6.0 Severability. In the event that any term, covenant, condition, or
other provision contained herein is held to be invalid, void or otherwise
unenforceable by any court of competent jurisdiction, the invalidity of any
such term, covenant, condition, provision or Agreement shall in no way affect
any other term, covenant, condition or provision or Agreement contained herein,
which shall remain in full force and effect.
7.0 Entire Agreement. This Agreement contains all of the terms agreed
upon by the parties with respect to the subject matter hereof. This Agreement
has been entered into after full investigation.

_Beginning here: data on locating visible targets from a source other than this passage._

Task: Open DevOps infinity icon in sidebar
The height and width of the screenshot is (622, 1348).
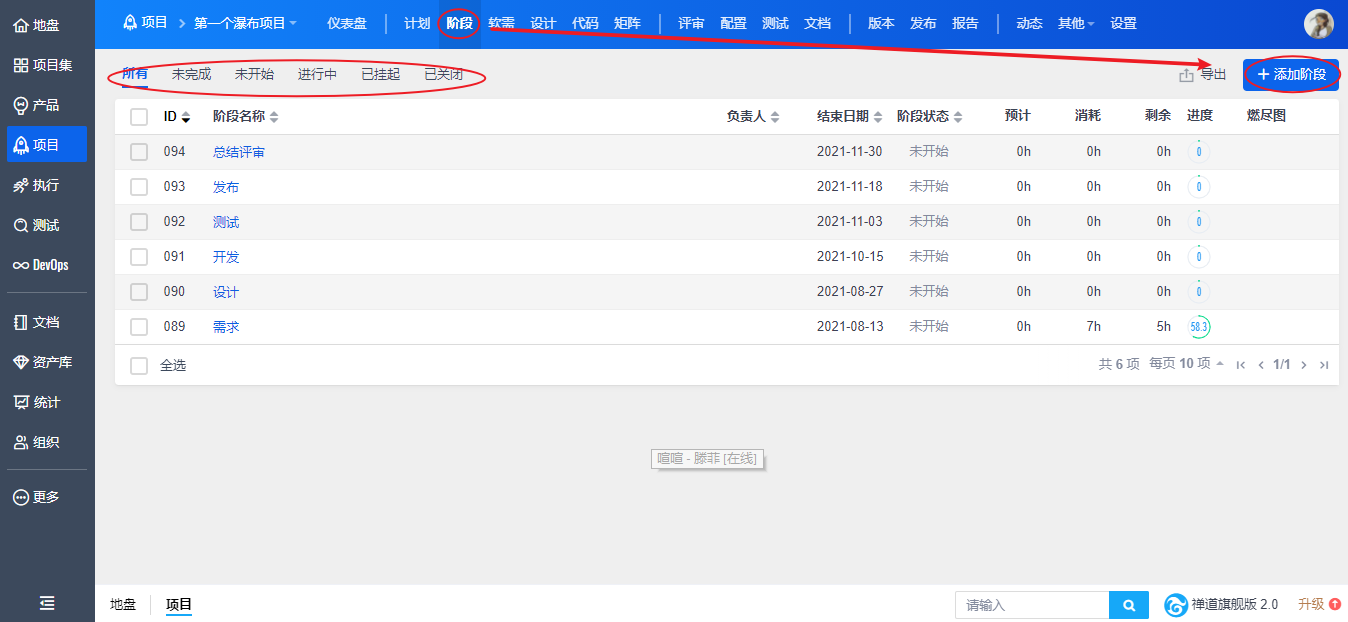Action: pos(20,266)
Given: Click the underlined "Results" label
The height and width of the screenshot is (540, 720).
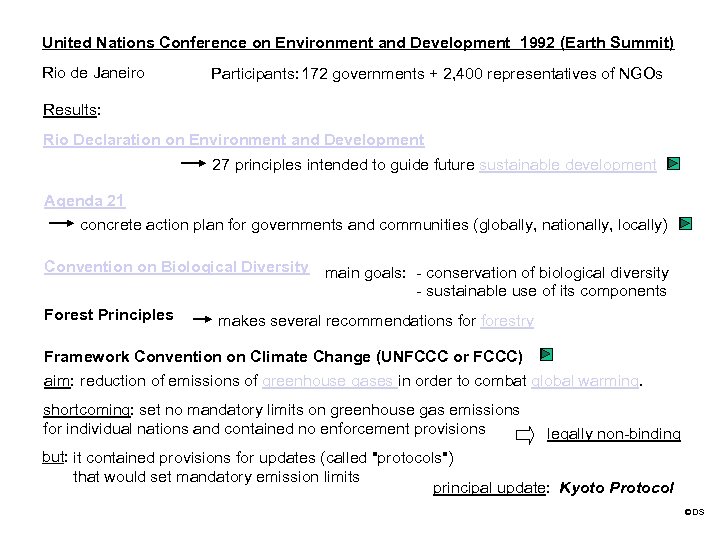Looking at the screenshot, I should 73,109.
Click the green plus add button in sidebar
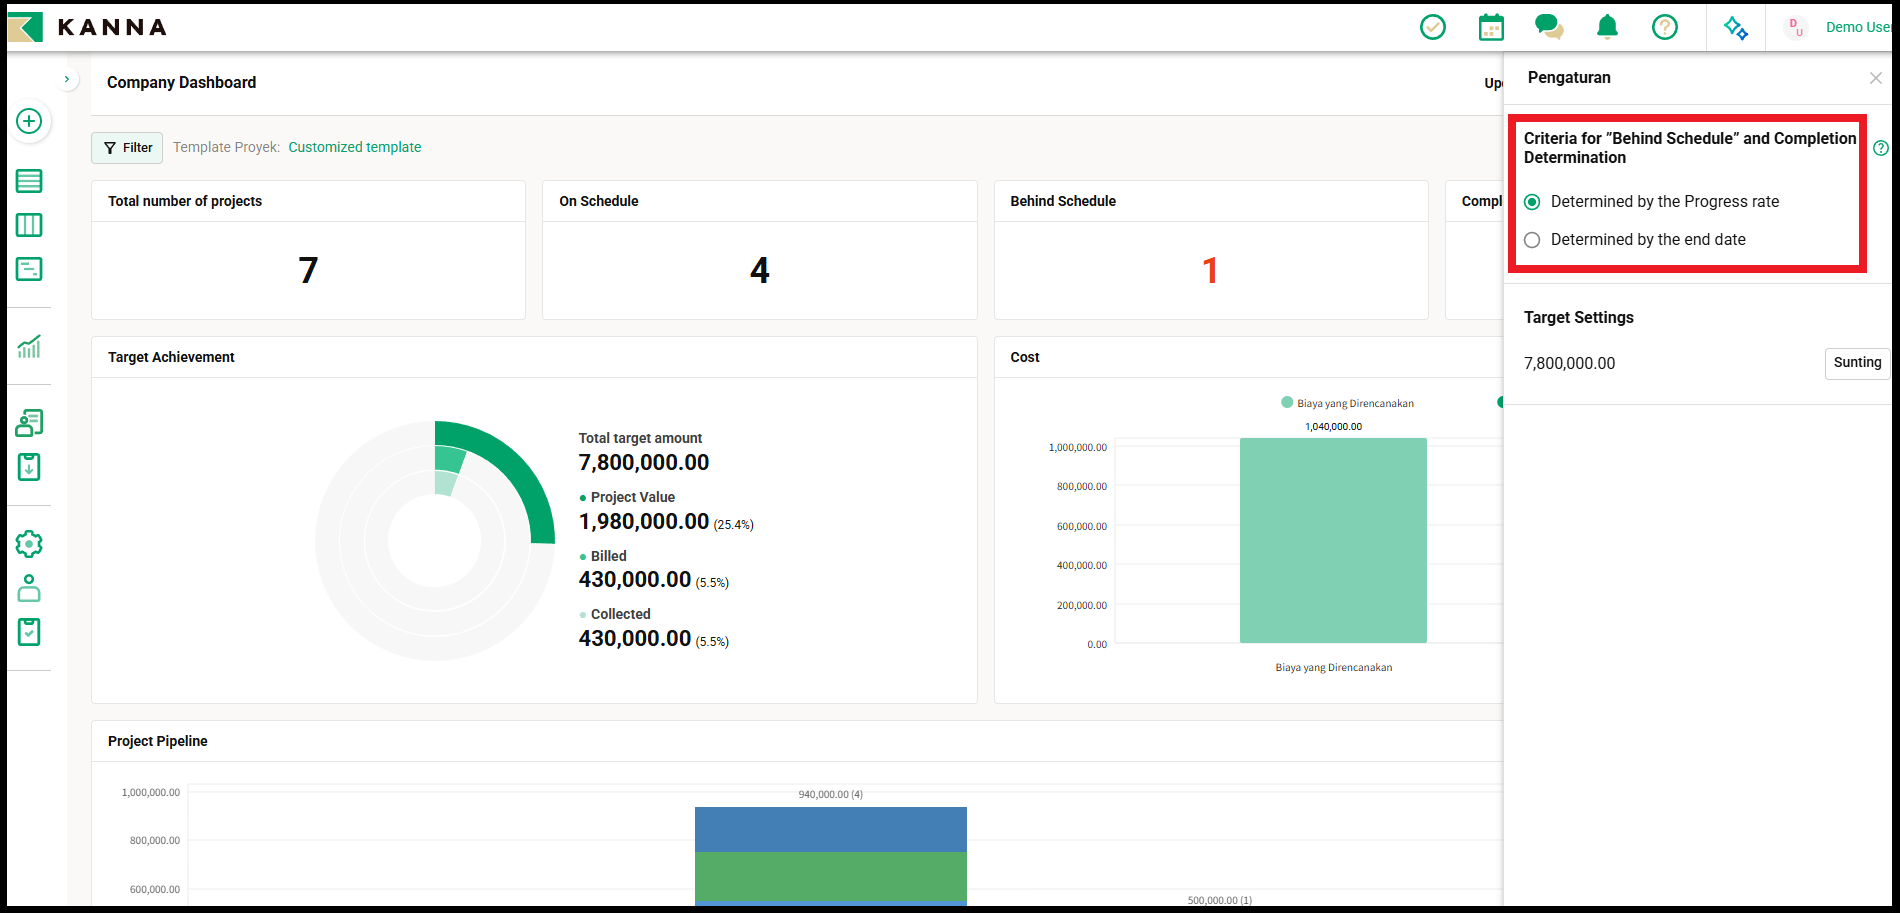 (x=29, y=121)
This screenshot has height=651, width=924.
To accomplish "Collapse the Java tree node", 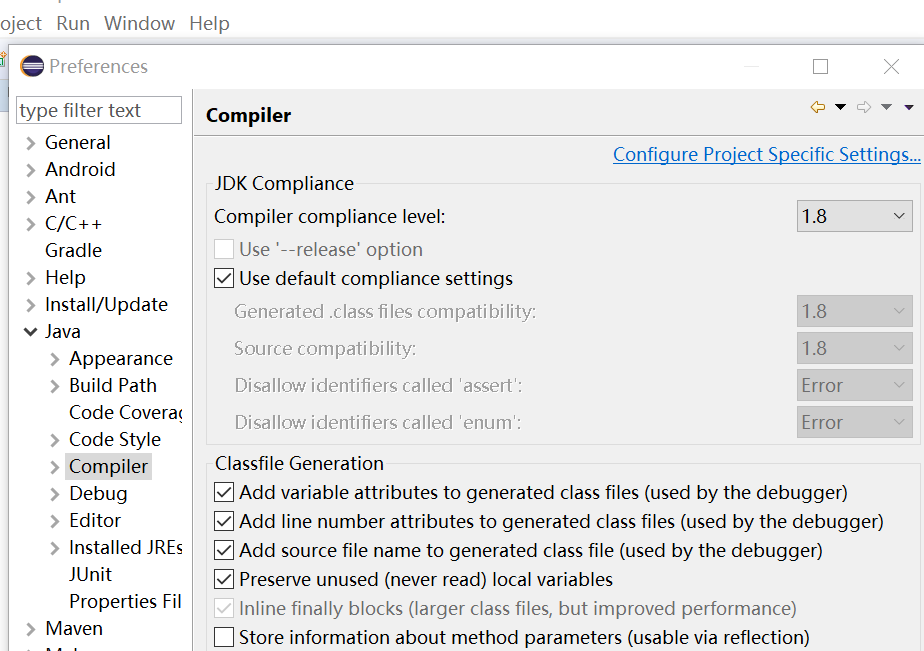I will 31,331.
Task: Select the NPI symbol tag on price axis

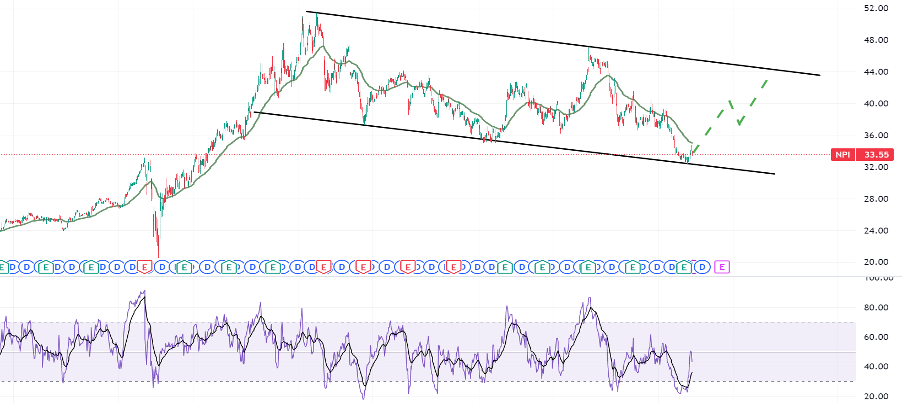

8.0 Invalidity. If any paragraph of this Agreement shall be held or
declared to be void, invalid or illegal, for any reason, by any court of
competent jurisdiction, such provision shall be ineffective but shall not in
any way invalidate or effect any other clause, Paragraph, section or part of
this Agreement.
9.0 Gender and Number. Words importing a particular gender mean and
include the other gender and words importing a singular number mean and include
the plural number and vice versa, unless the context clearly indicated to the
contrary.
10.0 Amendments. No amendments or additions to this Agreement shall be
binding unless in writing, signed by both parties, except as herein otherwise
provided.
11.0 No Assignments. Neither party may assign nor delegate any of its
rights or obligations hereunder without first obtaining the written consent of
the other party.
[SIGNATURE PAGE FOLLOWS]
IN WITNESS WHEREOF, and intending to be legally bound, the parties
hereto have signed this Agreement by their duly authorized officers the day and
year first above written.
ISLAND RESIDENCES CLUBS,INC
By: _____________________________
Name: Xxxx Xxxxxxxx
Title: Director
MERIDIAN PACIFIC INVESTMENTS HK LTD.